PASSAGE.
::::::

Well, let's say that the ball and I orbit around our common centre of gravity. We constantly accelerate then and gain energy for that from ourselves as we lose energy in another direction.

However, since we move around each other in a circular motion we can't detect (I think) that either of us moves.

However, if we move in an ellipsoid motion around each other, then the distance is not fixed and we can observe that we move.

So yes, with empty space, and only you and a ball, a configuration is possible were we can perceive that we both move. But of course, that was already true as the ball could simply move parallel to you and faster than you.
 
  • #7
Agreed, agreed, agreed.

imiyakawa said:
I was also saying that if you and the ball existed in empty spacetime, and ONE of you were changing directions, you would know, as you would be able to detect inertia. (That ISN'T the example in the OP, but I thought I'd state it anyway).

This is so wrong, please ignore. Reason: it assumes more parties than (A) absolute space (B) ball (C) person.

ALTHOUGH, it can be said that either [or a combination of] (B) and/or (C) are moving. It is, in principle, calculable, if you replace either (B) or (C) with a machine that measures its own mass. BUT, if these two parties were spinning for all infinite, this feat would be impossible as the machine would have no pre-spinning mass to refer to.

(As you said, the act of spinning over being motionless adds energy and thus mass to the object.)
 
  • #8
if its just you and a ball the ball appears to be moving left or right, more than likely your both moving. you said small sphere so I am assuming it has less mass than you, the fact that if either one is moving makes you find a comin center of mass which will make the other one move, even if its slightly, but if u c the ball and its too far away to have any gravatational influence on you, there's no way to tell whos actually the one moving. speed would be hard to find 2 considering its just 2 objects in total blackness
 
  • #9
billiam93 said:
How can I be sure if there is nothing else in relation to that object to judge its movement or even my own movement?

You can't.

This principle is called relativity. It's been around since Galileo. You can only describe an object's motion in relation to yourself. Things you see as being "at rest" could in fact be moving relative to someone else. Things you see as being "in motion" could be seen as at rest to someone else. Neither party is correct. Two people talking about an object in space will not agree on its motion unless they account for the other person's motion relative to (themself) as well.

::::::

PROVIDED MATERIAL.
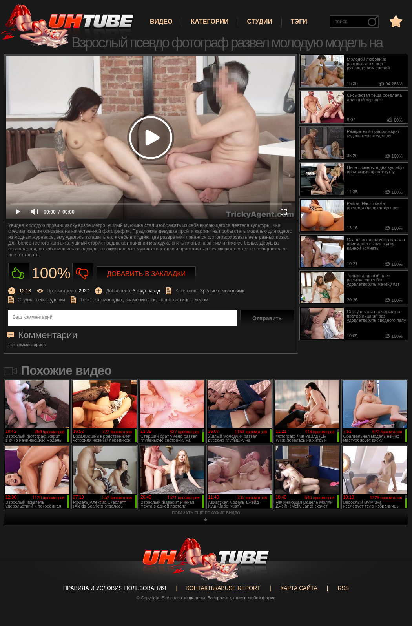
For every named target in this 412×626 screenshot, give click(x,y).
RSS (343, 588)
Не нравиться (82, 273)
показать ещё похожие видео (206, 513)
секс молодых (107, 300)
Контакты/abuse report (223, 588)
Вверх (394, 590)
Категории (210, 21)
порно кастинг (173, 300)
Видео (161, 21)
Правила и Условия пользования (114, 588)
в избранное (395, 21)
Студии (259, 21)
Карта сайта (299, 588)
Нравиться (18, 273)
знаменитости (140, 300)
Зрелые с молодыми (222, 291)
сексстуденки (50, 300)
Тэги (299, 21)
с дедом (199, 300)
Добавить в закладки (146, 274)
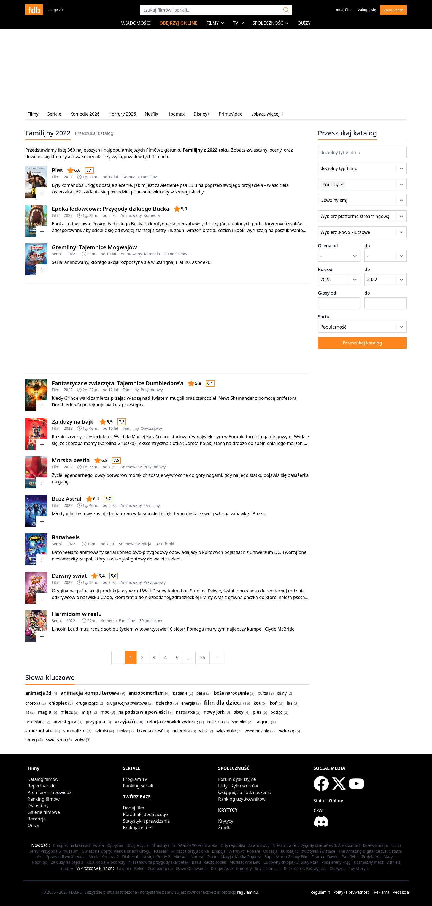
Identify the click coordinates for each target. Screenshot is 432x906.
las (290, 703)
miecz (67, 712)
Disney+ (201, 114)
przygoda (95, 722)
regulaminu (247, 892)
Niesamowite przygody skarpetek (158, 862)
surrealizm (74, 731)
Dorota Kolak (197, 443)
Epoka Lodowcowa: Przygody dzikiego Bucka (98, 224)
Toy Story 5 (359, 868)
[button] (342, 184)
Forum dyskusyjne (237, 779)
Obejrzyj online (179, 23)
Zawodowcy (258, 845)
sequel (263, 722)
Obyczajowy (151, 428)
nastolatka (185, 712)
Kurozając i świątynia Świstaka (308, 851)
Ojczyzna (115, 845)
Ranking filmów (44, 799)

::::::

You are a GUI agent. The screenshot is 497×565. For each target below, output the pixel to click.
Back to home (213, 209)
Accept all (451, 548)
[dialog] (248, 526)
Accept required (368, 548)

::::::

ACTIONS TO TAKE.
1. Transcribe the passage of the relative-motion thread starting at "So yes, with" and ending at "faster than you.".
2. Pick up the forum thread on relative motion in empty space after its final sentence and continue it.
The lines are separate material, unrelated to the forum thread on relative motion.

RESULTS FOR THE EXERCISE.
1.
So yes, with empty space, and only you and a ball, a configuration is possible were we can perceive that we both move. But of course, that was already true as the ball could simply move parallel to you and faster than you.

2.
But space has no 'location' as far as I know, matter inside space has, but there's no way to identify the location of a 'piece of space', that I know of, so it doesn't really strike me, how can a wormhole then be anchored to some piece?

There ARE ways of identifying a piece of space. You just point at it. You can label points in space as long as you pick a frame first. Once you've done that, you simply draw up a map and draw a circle around your wormhole. There is nothing that prevents you from doing this.

What you need to consider is who you share your map with. If your friend is in a different frame (they are in motion relative to you), they can still figure out where the wormhole is by taking your map and your frame into consideration.

The harder part to do is determine what counts as the wormhole. The wormhole is not an object in space. It's not even a mass-less object like a photon. But it's position is encoded in the gravitational field defined on it.
 
  • #10
billiam93 said:
If I am in a void, and I perceive a small sphere some distance away from me, and it appears to be moving from left to right, is it really moving or could I be rotating to the left?
You can determine if you are rotating or not by using a gyroscope or a ring interferometer. Rotation is not relative in this sense, since it is non-inertial.

What you cannot distinguish is inertial motion, i.e. you cannot distinguish between the small sphere moving from left to right in a straight line at constant velocity and you moving from right to left in a straight line at a constant velocity.
 
  • #11
Kajahtava said:
However, if we move in an ellipsoid motion around each other, then the distance is not fixed and we can observe that we move.

I disagree, because if you were moving in an elliptical orbit around a sphere, similar to the way our planets orbit the sun, the sphere would just appear to change sizes. Yes, if it were a perfect circular orbit, it would appear as if the ball just sits in front of you, since you would have no other external objects to judge your own movement by. But if it were elliptical, your distance would change slightly at two ends and so the ball would just appear to change size a bit.

DaleSpam said:
You can determine if you are rotating or not by using a gyroscope or a ring interferometer. Rotation is not relative in this sense, since it is non-inertial.

What you cannot distinguish is inertial motion, i.e. you cannot distinguish between the small sphere moving from left to right in a straight line at constant velocity and you moving from right to left in a straight line at a constant velocity.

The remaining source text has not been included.